Garsonlar çok içten ve komiklerdi, servis şıkır şıkırdı, yediklerimiz de lezizdi. Aklınızın bir kenarında bulunsun.

Yahudi Mahallesi'ne gelince, gerçekten çok fotojenik ve çok keyifli bir mahalle. Gittiğime ve sokaklarında yürüdüğüme çok mutlu oldum.









Ayrıca, buradaki Kosher Cakes mağazasına da mutlaka bir uğrayın. O boyaları dökülmüş binanın altında bir masal evi gibi. Malesef kurabiye kutularının güzelliğini çekemedim, fotoğraf çekmek yasakmış.


Buradan yürüyerek, Corso Vittorio Emmanuele II'ye çıkabilir, hediyelik eşyalar alıp, market alışverişinizi tamamlayabilirsiniz.

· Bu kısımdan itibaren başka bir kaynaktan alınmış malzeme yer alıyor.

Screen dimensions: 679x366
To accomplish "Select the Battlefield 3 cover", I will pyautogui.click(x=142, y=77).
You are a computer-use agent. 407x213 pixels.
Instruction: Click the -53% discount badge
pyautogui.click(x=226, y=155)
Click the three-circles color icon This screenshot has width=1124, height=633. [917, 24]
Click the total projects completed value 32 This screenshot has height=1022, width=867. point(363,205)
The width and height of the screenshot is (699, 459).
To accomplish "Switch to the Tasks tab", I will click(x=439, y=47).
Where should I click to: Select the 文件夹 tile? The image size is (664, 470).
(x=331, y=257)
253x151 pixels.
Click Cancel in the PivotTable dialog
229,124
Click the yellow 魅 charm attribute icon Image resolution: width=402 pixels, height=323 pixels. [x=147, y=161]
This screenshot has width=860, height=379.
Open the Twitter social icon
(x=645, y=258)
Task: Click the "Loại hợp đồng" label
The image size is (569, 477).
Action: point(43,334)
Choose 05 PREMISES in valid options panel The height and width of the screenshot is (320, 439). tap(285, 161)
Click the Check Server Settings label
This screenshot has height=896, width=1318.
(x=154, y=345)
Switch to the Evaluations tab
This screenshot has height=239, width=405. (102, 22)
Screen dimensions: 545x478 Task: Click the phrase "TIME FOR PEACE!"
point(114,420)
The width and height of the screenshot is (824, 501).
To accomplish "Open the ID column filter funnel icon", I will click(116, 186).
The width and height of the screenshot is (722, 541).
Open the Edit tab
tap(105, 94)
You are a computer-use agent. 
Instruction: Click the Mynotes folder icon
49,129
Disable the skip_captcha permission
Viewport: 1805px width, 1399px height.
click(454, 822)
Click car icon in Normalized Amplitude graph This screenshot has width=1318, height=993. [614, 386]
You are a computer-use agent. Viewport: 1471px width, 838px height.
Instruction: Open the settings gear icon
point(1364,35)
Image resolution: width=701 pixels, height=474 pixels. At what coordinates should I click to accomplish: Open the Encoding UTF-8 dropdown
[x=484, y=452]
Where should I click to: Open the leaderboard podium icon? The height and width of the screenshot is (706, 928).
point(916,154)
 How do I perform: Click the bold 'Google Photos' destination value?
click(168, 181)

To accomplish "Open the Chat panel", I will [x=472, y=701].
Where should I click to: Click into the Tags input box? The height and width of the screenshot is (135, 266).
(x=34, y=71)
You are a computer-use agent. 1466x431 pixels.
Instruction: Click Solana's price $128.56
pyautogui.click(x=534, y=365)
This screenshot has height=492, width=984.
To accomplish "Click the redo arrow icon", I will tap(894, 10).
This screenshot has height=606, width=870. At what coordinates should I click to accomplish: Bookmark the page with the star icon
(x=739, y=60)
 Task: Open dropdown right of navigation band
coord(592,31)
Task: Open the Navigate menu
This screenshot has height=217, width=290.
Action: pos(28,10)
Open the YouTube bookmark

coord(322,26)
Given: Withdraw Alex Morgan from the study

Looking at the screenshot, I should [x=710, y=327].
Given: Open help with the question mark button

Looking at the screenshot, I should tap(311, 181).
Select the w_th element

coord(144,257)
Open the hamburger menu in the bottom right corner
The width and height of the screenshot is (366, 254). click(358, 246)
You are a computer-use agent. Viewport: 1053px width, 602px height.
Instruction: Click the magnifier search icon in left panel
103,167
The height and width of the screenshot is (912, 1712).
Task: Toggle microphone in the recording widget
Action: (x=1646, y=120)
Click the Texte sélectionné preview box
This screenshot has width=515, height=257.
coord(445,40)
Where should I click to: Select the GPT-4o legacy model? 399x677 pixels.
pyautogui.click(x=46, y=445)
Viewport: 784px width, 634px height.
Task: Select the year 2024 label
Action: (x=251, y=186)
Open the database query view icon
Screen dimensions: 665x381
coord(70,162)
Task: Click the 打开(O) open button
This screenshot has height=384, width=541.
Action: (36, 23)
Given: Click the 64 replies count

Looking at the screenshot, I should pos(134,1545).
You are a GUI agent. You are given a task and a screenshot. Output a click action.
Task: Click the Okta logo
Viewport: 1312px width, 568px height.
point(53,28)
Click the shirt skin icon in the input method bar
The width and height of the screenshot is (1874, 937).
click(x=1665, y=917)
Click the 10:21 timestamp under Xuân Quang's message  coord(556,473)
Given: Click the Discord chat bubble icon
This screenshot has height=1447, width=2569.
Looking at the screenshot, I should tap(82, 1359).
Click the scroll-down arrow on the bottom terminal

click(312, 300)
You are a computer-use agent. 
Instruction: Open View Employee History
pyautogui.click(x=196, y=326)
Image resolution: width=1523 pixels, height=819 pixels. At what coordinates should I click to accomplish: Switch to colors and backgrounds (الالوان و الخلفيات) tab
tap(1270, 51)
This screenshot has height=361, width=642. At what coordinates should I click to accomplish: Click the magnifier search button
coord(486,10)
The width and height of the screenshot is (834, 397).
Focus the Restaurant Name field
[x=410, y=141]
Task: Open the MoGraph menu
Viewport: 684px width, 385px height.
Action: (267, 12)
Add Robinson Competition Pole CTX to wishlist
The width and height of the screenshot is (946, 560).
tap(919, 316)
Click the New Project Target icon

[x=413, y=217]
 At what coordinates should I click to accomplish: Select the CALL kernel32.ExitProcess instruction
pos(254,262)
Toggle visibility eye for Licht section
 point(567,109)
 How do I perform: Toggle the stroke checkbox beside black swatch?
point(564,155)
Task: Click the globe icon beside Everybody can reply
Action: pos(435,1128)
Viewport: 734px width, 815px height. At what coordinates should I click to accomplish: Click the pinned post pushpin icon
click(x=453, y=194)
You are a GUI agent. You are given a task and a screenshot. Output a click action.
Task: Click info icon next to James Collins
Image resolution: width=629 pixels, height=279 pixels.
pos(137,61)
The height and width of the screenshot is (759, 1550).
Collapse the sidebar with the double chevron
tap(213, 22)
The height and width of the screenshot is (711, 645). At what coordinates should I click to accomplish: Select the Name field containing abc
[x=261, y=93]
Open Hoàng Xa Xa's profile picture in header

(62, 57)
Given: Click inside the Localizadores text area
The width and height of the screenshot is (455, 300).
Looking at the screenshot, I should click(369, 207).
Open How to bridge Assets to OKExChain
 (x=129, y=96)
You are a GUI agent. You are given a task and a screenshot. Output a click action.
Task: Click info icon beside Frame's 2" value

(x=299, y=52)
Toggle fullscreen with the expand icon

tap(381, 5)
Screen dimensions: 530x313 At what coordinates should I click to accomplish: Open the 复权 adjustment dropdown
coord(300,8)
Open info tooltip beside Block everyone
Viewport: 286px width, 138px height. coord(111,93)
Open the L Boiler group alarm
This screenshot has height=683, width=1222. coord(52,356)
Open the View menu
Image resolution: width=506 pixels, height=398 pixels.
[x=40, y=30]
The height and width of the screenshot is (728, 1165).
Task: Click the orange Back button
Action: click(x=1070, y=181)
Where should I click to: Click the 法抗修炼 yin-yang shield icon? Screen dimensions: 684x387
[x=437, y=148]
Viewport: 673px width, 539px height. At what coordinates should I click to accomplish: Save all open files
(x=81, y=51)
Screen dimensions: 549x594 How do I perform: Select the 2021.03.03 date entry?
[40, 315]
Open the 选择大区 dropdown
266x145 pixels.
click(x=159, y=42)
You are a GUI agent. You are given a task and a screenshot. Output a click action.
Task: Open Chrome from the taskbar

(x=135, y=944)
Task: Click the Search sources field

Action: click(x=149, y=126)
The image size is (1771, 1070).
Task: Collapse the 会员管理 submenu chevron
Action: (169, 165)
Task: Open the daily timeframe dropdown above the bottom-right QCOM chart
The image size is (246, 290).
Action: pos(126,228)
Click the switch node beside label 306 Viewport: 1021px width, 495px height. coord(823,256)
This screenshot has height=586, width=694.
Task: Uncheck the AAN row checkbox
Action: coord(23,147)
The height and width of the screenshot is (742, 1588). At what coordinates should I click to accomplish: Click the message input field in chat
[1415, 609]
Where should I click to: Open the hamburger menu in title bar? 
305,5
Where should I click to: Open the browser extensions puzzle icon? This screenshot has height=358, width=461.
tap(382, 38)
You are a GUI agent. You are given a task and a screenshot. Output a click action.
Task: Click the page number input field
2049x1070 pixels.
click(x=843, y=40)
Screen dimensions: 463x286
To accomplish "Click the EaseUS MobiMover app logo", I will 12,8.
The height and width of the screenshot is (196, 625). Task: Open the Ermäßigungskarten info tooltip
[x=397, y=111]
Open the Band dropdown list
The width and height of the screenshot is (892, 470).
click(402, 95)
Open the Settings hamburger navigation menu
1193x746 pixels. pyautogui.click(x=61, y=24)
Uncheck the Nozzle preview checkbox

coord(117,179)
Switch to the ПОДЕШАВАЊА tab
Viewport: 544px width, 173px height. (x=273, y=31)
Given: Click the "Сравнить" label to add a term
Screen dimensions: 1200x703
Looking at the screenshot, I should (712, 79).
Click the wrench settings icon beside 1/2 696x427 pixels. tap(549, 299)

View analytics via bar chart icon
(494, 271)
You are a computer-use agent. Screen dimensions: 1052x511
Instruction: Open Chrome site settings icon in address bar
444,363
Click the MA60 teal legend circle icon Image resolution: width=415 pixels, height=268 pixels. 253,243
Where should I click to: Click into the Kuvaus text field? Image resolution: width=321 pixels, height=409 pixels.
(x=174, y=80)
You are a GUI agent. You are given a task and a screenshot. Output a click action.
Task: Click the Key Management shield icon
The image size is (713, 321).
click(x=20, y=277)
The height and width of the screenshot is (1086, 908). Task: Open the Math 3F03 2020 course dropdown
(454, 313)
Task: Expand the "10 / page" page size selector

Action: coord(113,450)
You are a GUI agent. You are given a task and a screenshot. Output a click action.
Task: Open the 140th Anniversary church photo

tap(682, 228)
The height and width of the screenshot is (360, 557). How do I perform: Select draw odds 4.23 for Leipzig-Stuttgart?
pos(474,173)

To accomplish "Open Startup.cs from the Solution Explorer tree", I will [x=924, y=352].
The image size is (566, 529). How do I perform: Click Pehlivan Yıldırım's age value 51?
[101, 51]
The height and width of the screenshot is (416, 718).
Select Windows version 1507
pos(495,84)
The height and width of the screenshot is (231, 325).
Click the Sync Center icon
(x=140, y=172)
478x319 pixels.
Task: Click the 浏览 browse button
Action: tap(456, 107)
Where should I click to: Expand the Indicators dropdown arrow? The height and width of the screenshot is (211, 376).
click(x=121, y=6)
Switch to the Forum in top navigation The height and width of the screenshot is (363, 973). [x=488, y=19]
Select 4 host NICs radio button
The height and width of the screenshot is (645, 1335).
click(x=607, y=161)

Çok şık kitapçılar da var. İtalyanca bilmememe rağmen, kitapçıları da gezdim ve gerçekten sırf gidip oralardan kitap alışverişi yapabilmek için İtalyanca öğrenmeye karar verdim. :)



Akşam yemeğinden önce, Fontana Di Trevi'ye gidip para atmak istiyorduk. Bilirsiniz oraya gidip para atan herkesin bir daha Roma'ya bir daha mutlaka yolunun düşeceğine inanılır. Ben Roma'ya ilk gittiğimde, gece evsizlerin o suya girip atılan dilek paralarını topladığına şahit olmuş olsam da, buna hala inanıyorum. Çünkü Roma'ya her gidişimde para attım ve çok kısa bir süre içinde tekrar yolum Roma'ya düştü.

Gelgelelim çeşme tadilattaymış, zavallı turistler susuz çeşmeye anlamsız bir köprü ile gidip, anlamsız fotoğraflar çekiyorlardı. Bu aralar Roma'ya tarihi bir gezinti yapmak istiyorsanız, bu nedenle biraz erteleyebilirsiniz. Ben daha önce Fontana Di Trevi'yi görmemiş olsaydım çok üzülürdüm bu duruma.

Para atmak yerine bir dondurma yuvarlayarak kendimizi avuttuk. Ne olursa olsun, Anatole Broyard'ın dediği gibi: Rome was a poem pressed into service as a city.